Ansar menjelaskan, dalam banyak kasus mandek, supervisi KPK terbukti efektif. Selain itu, supervisi juga merupakan amanat UU.

Dalam Peraturan Presiden (Perpres) telah diimplementasikan supervisi Komisi Pemberantasan Korupsi (KPK). Dalam perpres dijelaskan bahwa supervisi merupakan salah satu tugas pokok KPK seperti yang tercantum dalam Pasal 6 huruf D.

“Komisi Pemberantasan Korupsi berwenang melakukan supervisi terhadap instansi yang berwenang melaksanakan Pemberantasan Tindak Pidana Korupsi,” demikian bunyi Pasal 2 Ayat (1) Perpres tersebut.

Dalam salinan Perpres bernomor 102/2020 itu, dijelaskan bahwa KPK memiliki kewenangan melakukan supervisi terhadap kasus korupsi yang ditangani kepolisian maupun kejaksaan.

Supervisi yang dimaksud meliputi kegiatan pengawasan, penelitian, atau penelaahan kasus korupsi yang ditangani dalam rangka percepatan penanganan perkara.

Seperti diketahui, setelah melakukan serangkaian pemeriksaan saksi, tim Bagian Pidana Khusus Kejaksaan Tinggi Sulawesi Selatan, meningkatkan penanganan perkara dugaan korupsi, penetapan harga jual tambang pasir laut di Kabupaten Takalar tahun 2020, dari tahap penyelidikan ke penyidikan.

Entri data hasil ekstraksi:
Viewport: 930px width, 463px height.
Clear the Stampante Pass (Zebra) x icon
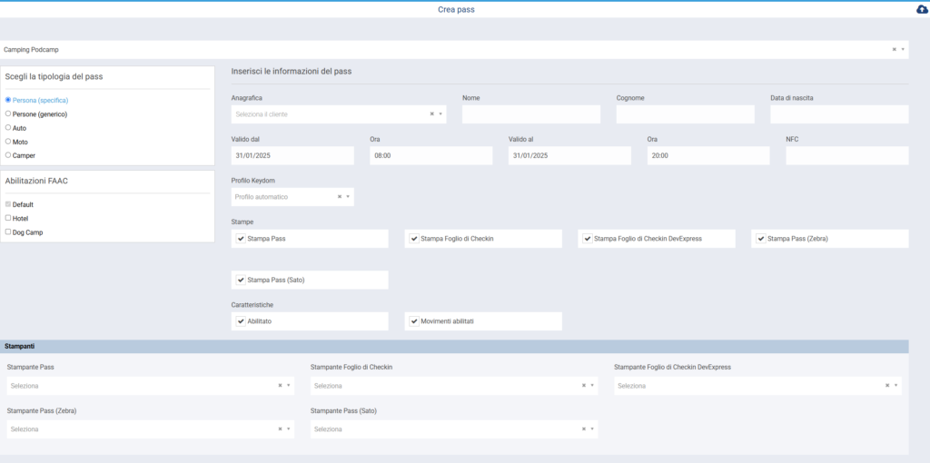[280, 429]
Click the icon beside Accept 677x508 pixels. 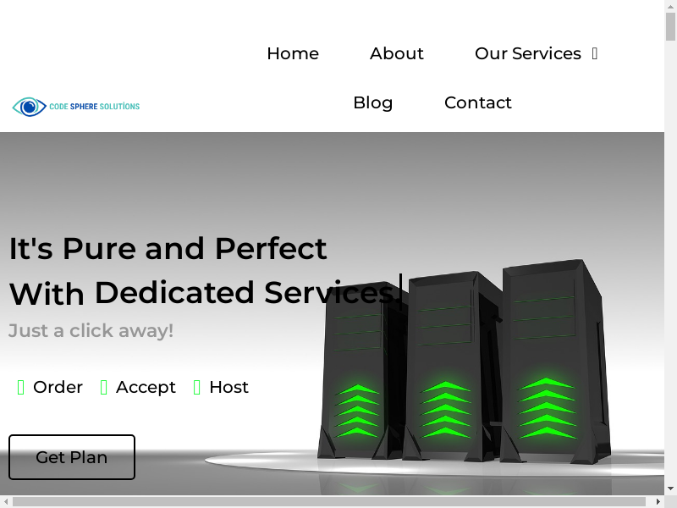pos(103,388)
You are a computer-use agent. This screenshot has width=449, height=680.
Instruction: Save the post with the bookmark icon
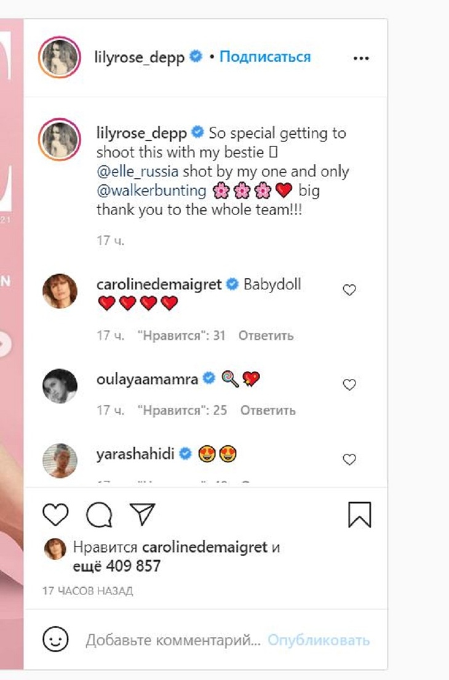coord(360,514)
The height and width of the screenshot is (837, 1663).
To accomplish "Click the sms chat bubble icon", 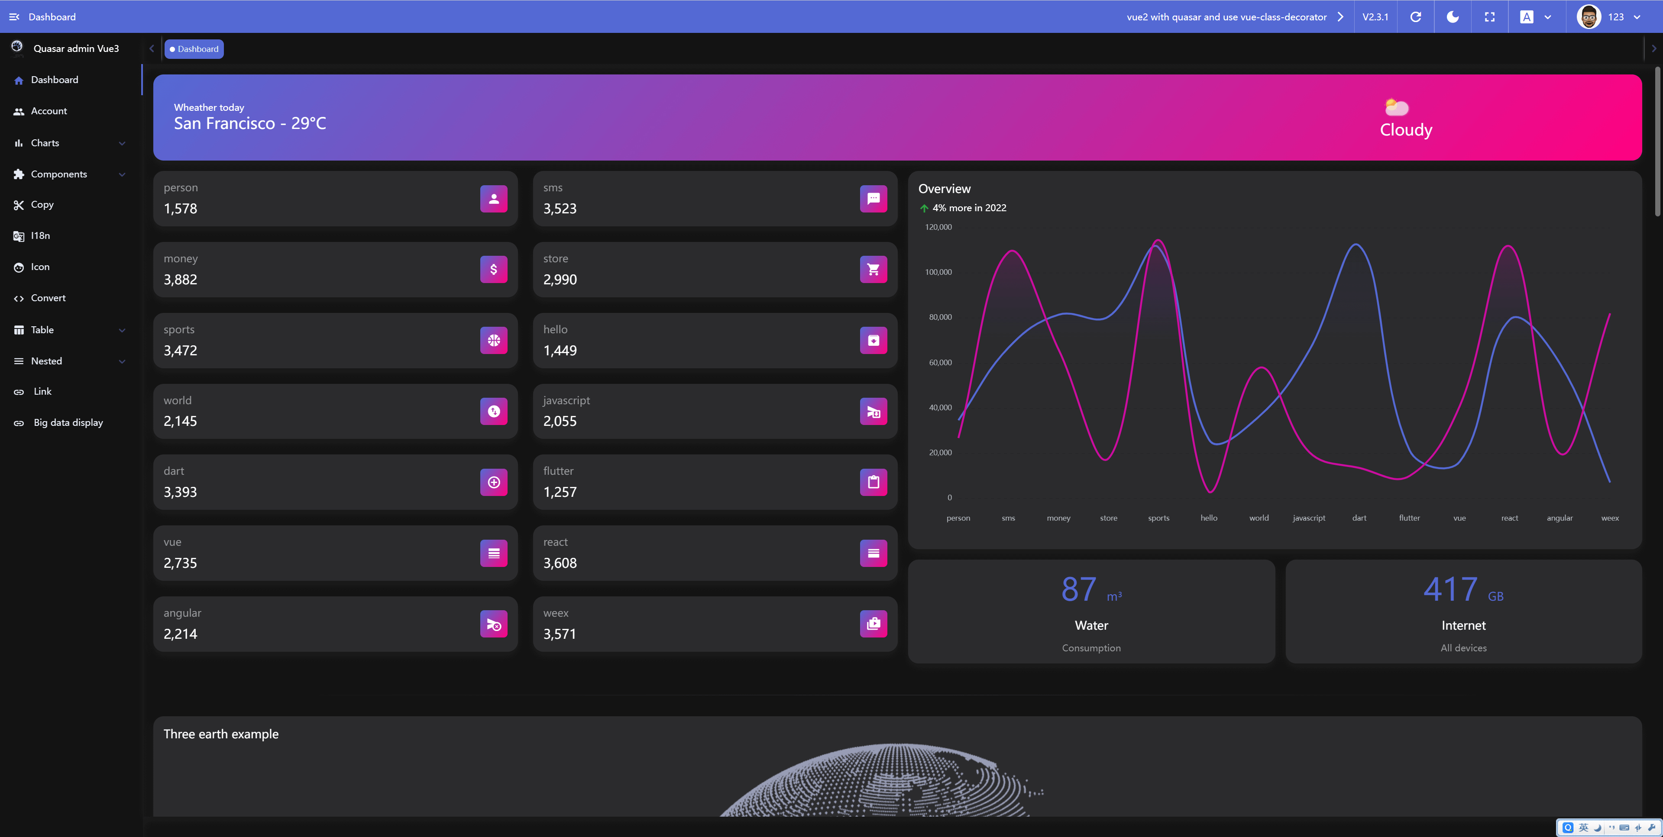I will (x=873, y=199).
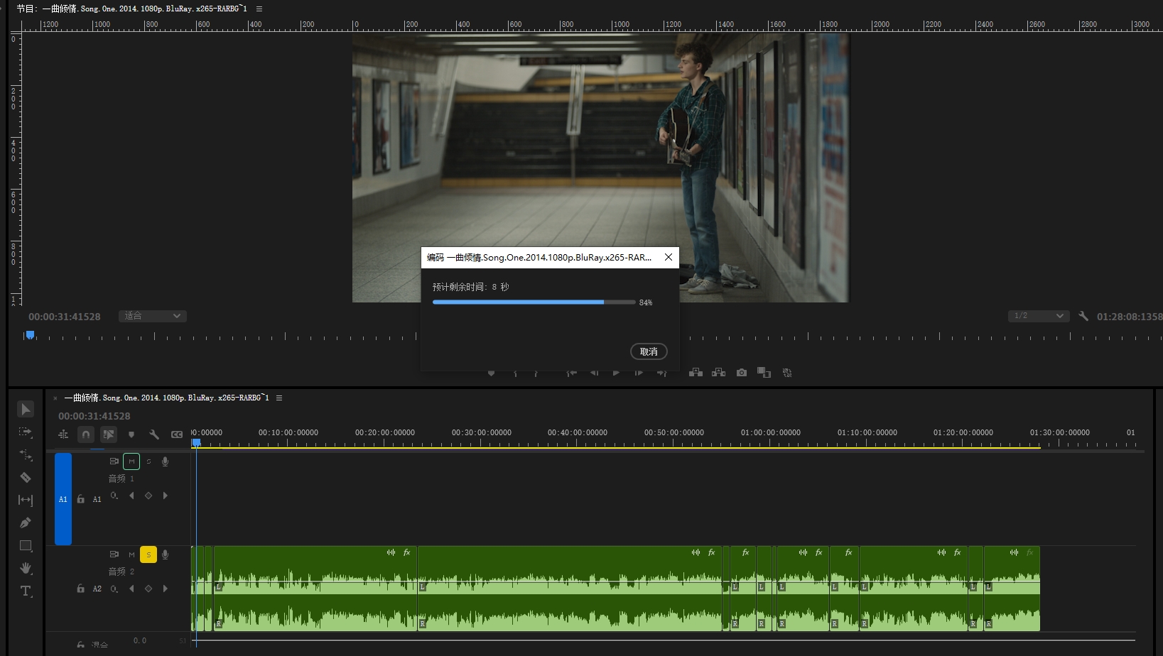Open the zoom level '适合' dropdown
1163x656 pixels.
[152, 316]
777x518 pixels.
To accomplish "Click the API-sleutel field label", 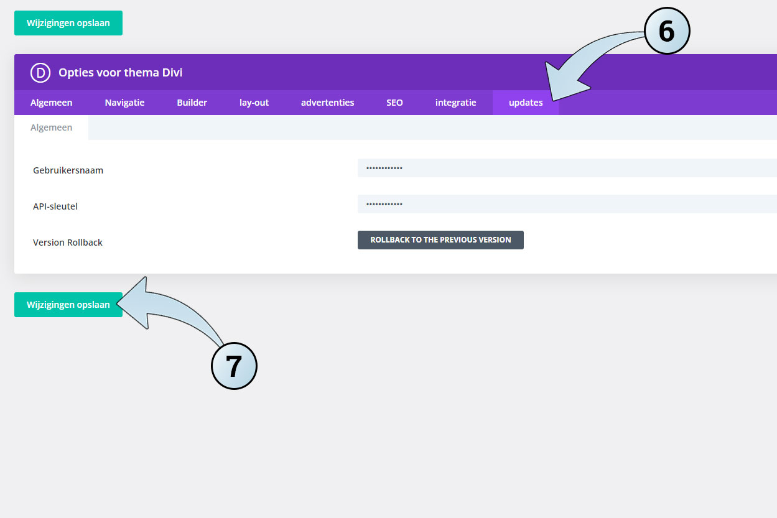I will pyautogui.click(x=55, y=206).
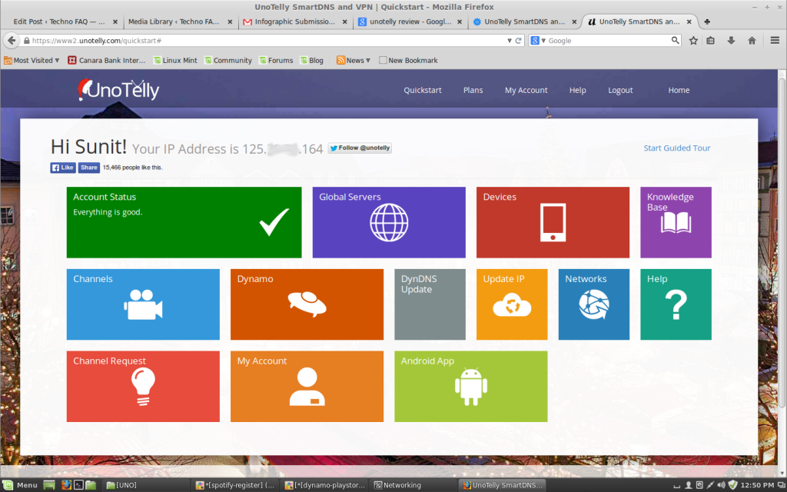Open the URL bar history dropdown arrow
Viewport: 787px width, 492px height.
[x=508, y=40]
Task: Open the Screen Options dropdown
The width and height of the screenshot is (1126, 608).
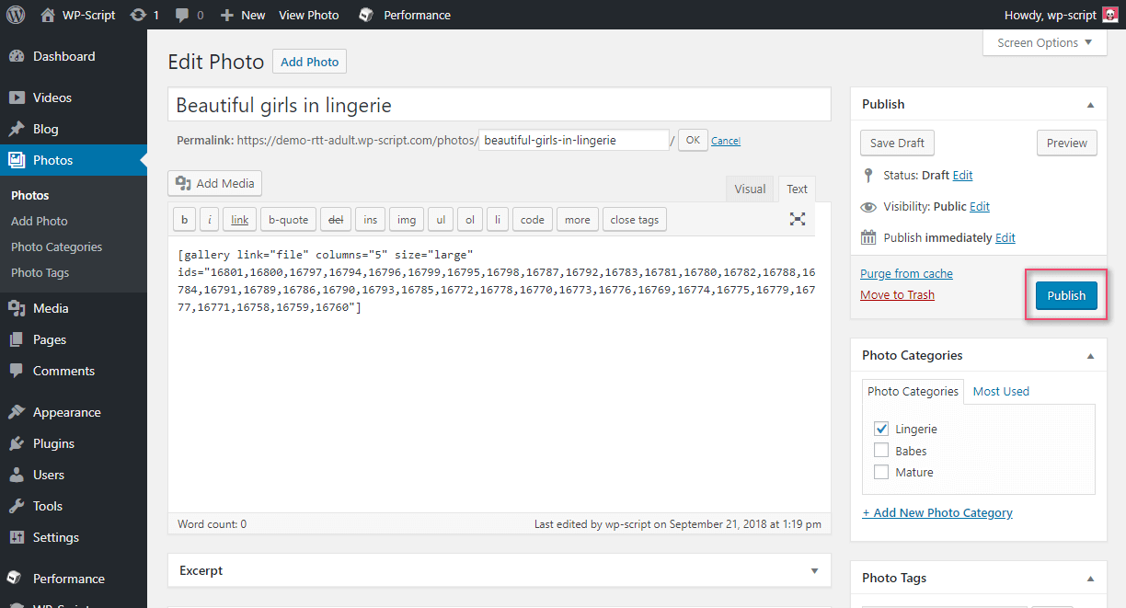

Ketentuan Tugas
Salin kata demi kata sebagian teks tentang supervisi KPK. Mulailah dari bagian yang memuat "Dalam salinan Perpres" dan berhentilah setelah "penyelidikan ke penyidikan.".

Jawaban Latihan
Dalam salinan Perpres bernomor 102/2020 itu, dijelaskan bahwa KPK memiliki kewenangan melakukan supervisi terhadap kasus korupsi yang ditangani kepolisian maupun kejaksaan.

Supervisi yang dimaksud meliputi kegiatan pengawasan, penelitian, atau penelaahan kasus korupsi yang ditangani dalam rangka percepatan penanganan perkara.

Seperti diketahui, setelah melakukan serangkaian pemeriksaan saksi, tim Bagian Pidana Khusus Kejaksaan Tinggi Sulawesi Selatan, meningkatkan penanganan perkara dugaan korupsi, penetapan harga jual tambang pasir laut di Kabupaten Takalar tahun 2020, dari tahap penyelidikan ke penyidikan.